__TEKS BACAAN__.
بسم الله الرحمن الرحيم
Membela Rasulullah shallallahu alaihi wa sallam (Bagian 2)
Segala puji bagi Allah, shalawat dan salam
semoga terlimpah kepada Rasulullah, kepada keluarganya, para sahabatnya dan
orang-orang yang mengikutinya hingga hari Kiamat, amma ba’du:
Berikut lanjutan pembahasan tentang pembelaan terhadap Rasulullah shallallahu alaihi wa sallam. Semoga Allah Azza wa Jalla menjadikan penyusunan risalah
ini ikhlas karena-Nya dan bermanfaat, Allahumma aamin.
Mengapa Tidak Ada Seorang Pun Yang
Sebanding Dengan Nabi Muhammad shallallahu alaihi wa sallam?
Adakah
yang sebanding dengan Nabi kita Muhammad shallallahu alaihhi wa sallam yang memiliki
banyak kelebihan, seperti kenabian, kerasulan, sebagai kekasih Allah, manusia plihan-Nya,
didekatkan dengan-Nya, dinaikkan ke hewan Buraq yang sangat cepat,
diisra-mi’rajkan, diberi hak memberi syafaat, mendapatkan wasilah (kedudukan
yang tinggi di sisi Allah Azza wa Jalla), ditempatkan di maqam Mahmud (posisi
yang terpuji), diutus kepada semua manusia, shalat mengimami para nabi, menjadi
saksi bagi nabi dan umatnya, menjadi pemimpin manusia semuanya, memegang panji
pujian, sebagai rahmat bagi alam semesta, diridhai Allah dan dikabulkan permintaannya,
diberikan sungai Al Kautsar, disempurnakan nikmat, diampuni dosa-dosanya yang
telah lalu dan yang akan datang, dilapangkan dadanya, diangkat beban berat dari
Beliau, ditinggikan namanya, diberikan pertolongan dan kemenangan, diperkuat
oleh para malaikat, diberikan kitab dan hikmah (sunnah), diberikan shalawat dari
Allah Ta’ala dan para malaikat-Nya, dipakai sumpah namanya oleh Allah,
dikabulkan doanya, dijadikan benda mati dan hewan dapat berbicara untuknya,
dijadikan bulan terbelah untuknya sebagai mukjizat dan keluar air dari
jari-jemarinya, ditolong dengan dijadikan musuh takut terhadapnya, diberi
naungan awan, kerikil sampai bertasbih, dijaga dari usaha manusia untuk membunuhnya,
dan lain-lain. Maka adakah orang yang setara dengan Belliau? Adakah yang setara
dengan seorang yang di malam harinya berdiri shalat malam berjam-jam, di siang
harinya berpuasa, berdzikir, berjihad, dan memimpin manusia? Demi Allah, tidak
ada yang setara dengan Beliau. Semoga Allah melimpahkan shalawat dan salam
untuknya.

__PERINTAH TUGAS__.
Lanjutkan teks bacaan tentang pembelaan terhadap Rasulullah setelah kalimat terakhirnya. Daftar di bawah ini merupakan bahan yang terpisah dari teks bacaan.

__DATA DITAMPILKAN__.

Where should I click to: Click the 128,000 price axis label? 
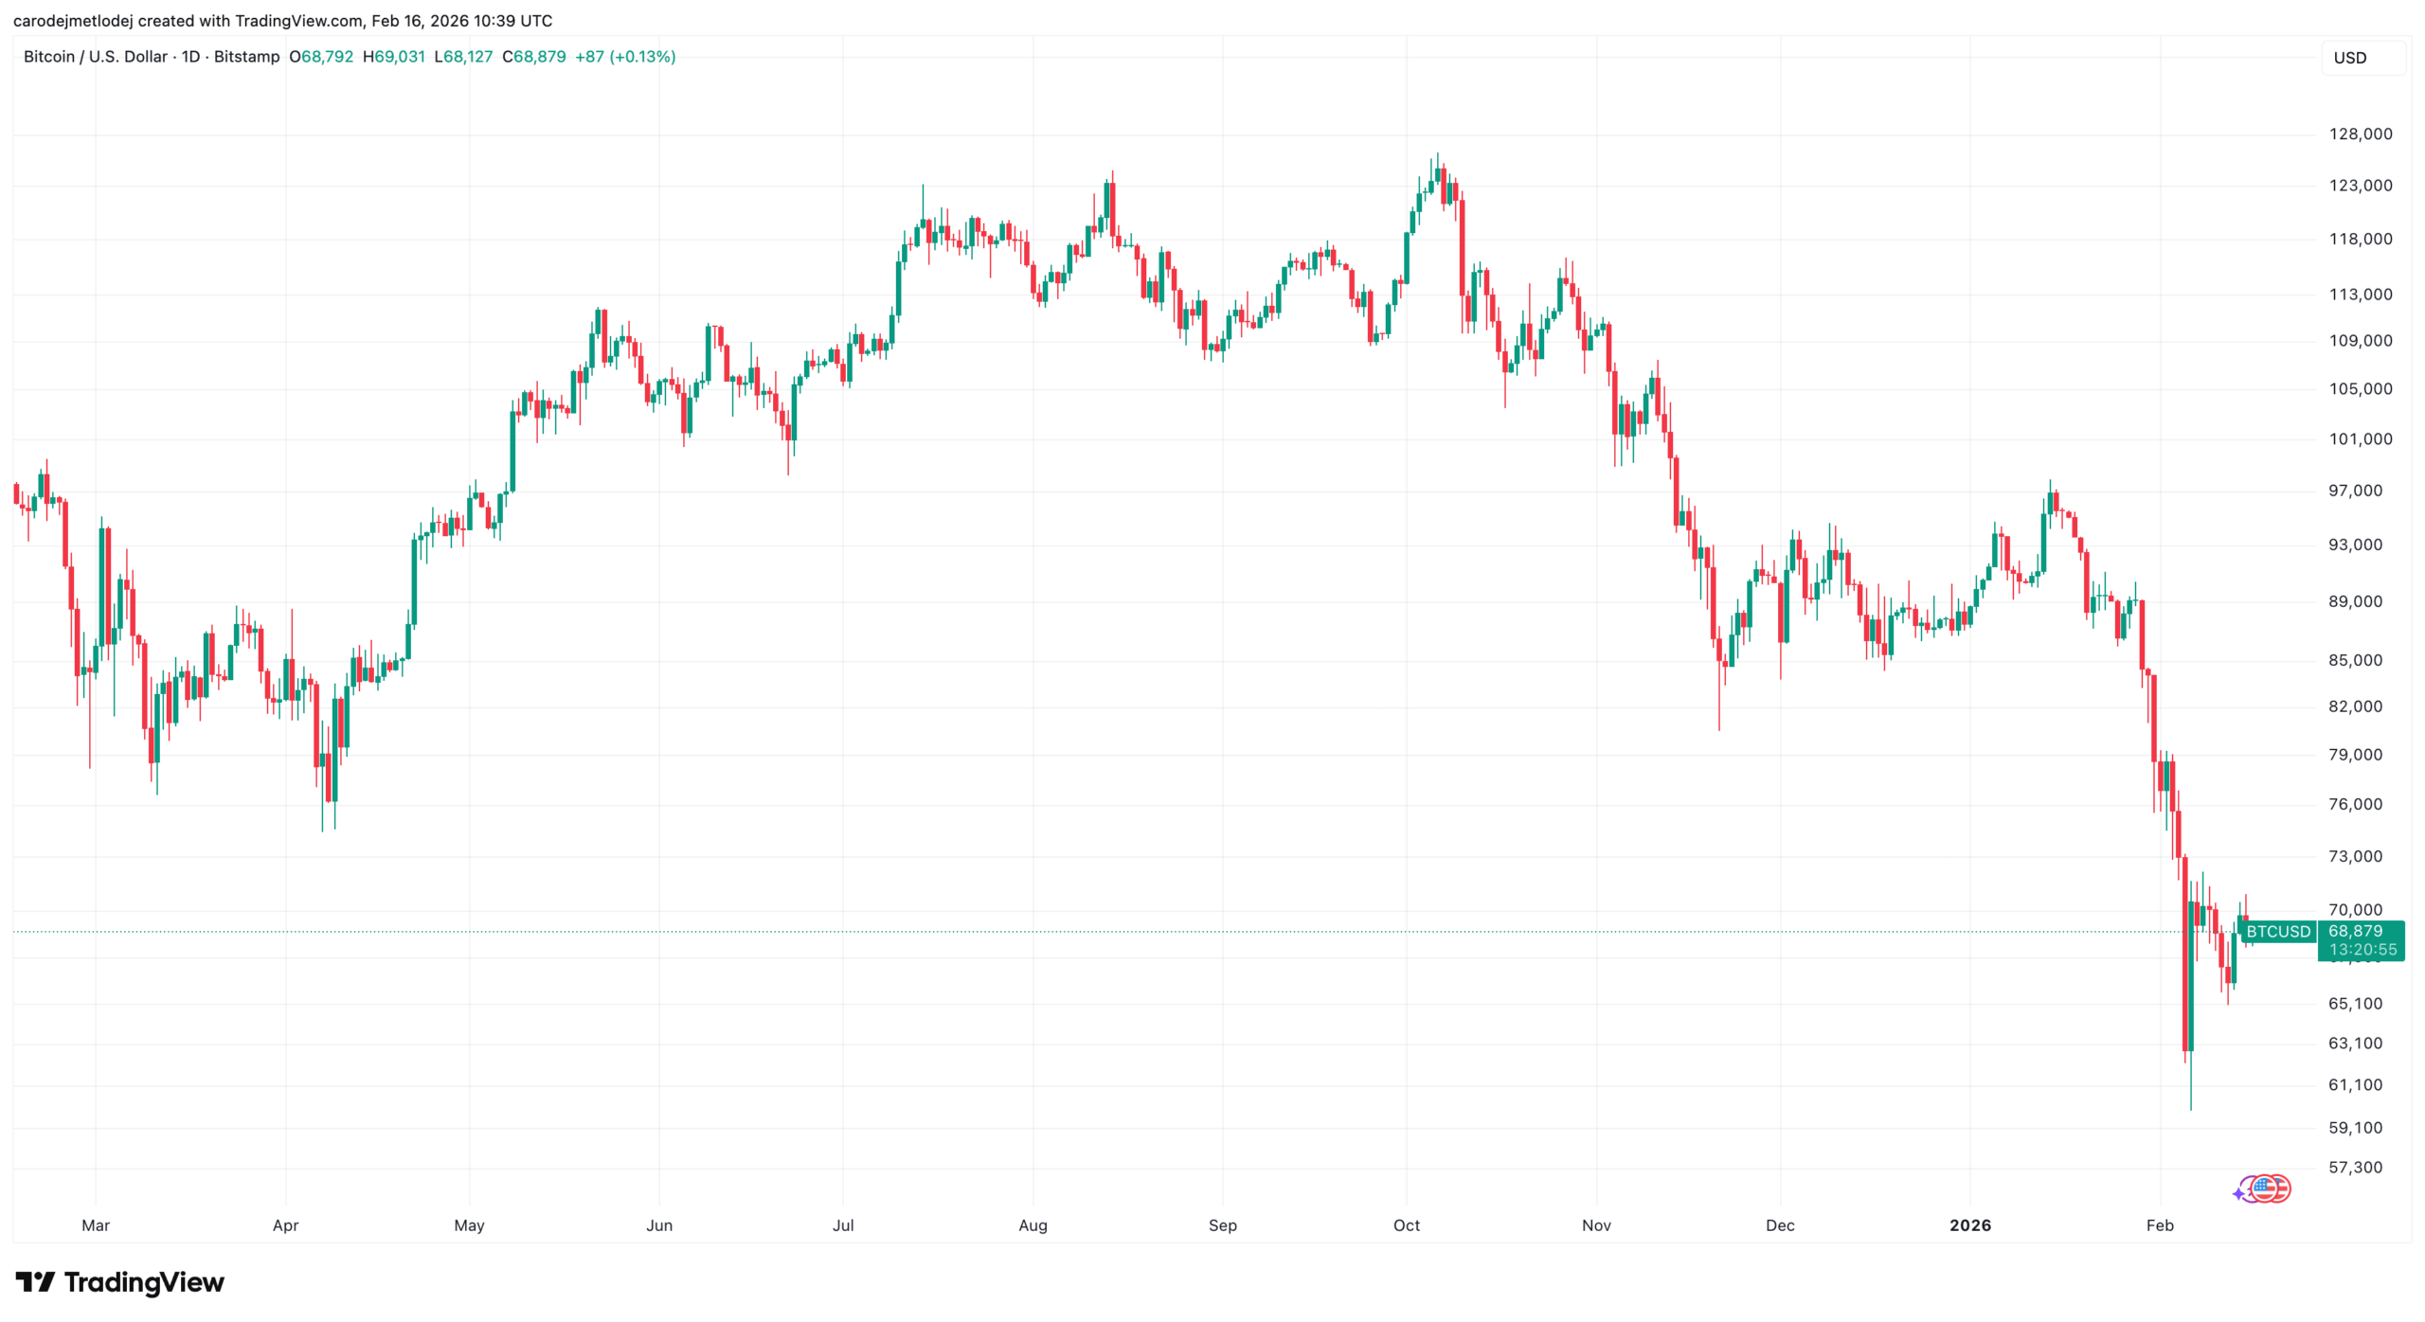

__JAWABAN TUGAS__.
Hukuman
Bagi Orang Yang Mencela dan Menghina Nabi Muhammad shallallahu alaihi wa sallam
Allah
Subhanahu wa Ta’ala berfirman,
إِنَّ الَّذِينَ يُؤْذُونَ
اللَّهَ وَرَسُولَهُ لَعَنَهُمُ اللَّهُ فِي الدُّنْيَا وَالْآخِرَةِ وَأَعَدَّ
لَهُمْ عَذَابًا مُهِينًا
“Sesungguhnya
orang-orang yang menyakiti Allah dan Rasul-Nya. Allah akan melaknatnya di dunia
dan di akhirat, dan menyediakan baginya siksa yang menghinakan. (QS. Al Ahzaab: 57)
Para ulama
sepakat, bahwa orang yang mencela dan menghina Nabi Muhammad shallallahu alaihi
wa sallam dihukum bunuh oleh pemerintah. Hal itu, karena sudah tidak
berharganya nyawa orang yang mencela Nabi Muhammad shallallahu alaihi wa
sallam.
Pendapat
Para Ulama Tentang Orang-Orang Yang Melecehkan Nabi Muhammad shallallahu alaihi
wa sallam
Al Qadhiy
Iyadh rahimahullah berkata, “Umat Islam sepakat tentang dibunuhnya orang
yang mencela dan mencaci-maki Nabi shallallahu alaihi wa sallam.”
Demikian
pula telah dinukil dari lebih dari seorang tentang ijma dibunuh dan dikafirkan
orang yang menghina Nabi Muhammad shallallahu alaihi wa sallam (Lihat Ash
Sharimul Maslul di Masalah Pertama).
Ishaq bin
Rahawaih rahimahullah berkata, “Kaum muslimin sepakat, bahwa siapa pun yang
menghina Allah atau menghina Rasul-Nya Muhammad shallallahu ‘alaihi wa sallam
atau menolak sesuatu yang telah Allah Azza wa Jalla turunkan, atau membunuh
nabi di antara nabi-nabi Allah, bahwa dia kafir dengan hal itu walaupun
mengakui semua kitab yang telah Allah turunkan.”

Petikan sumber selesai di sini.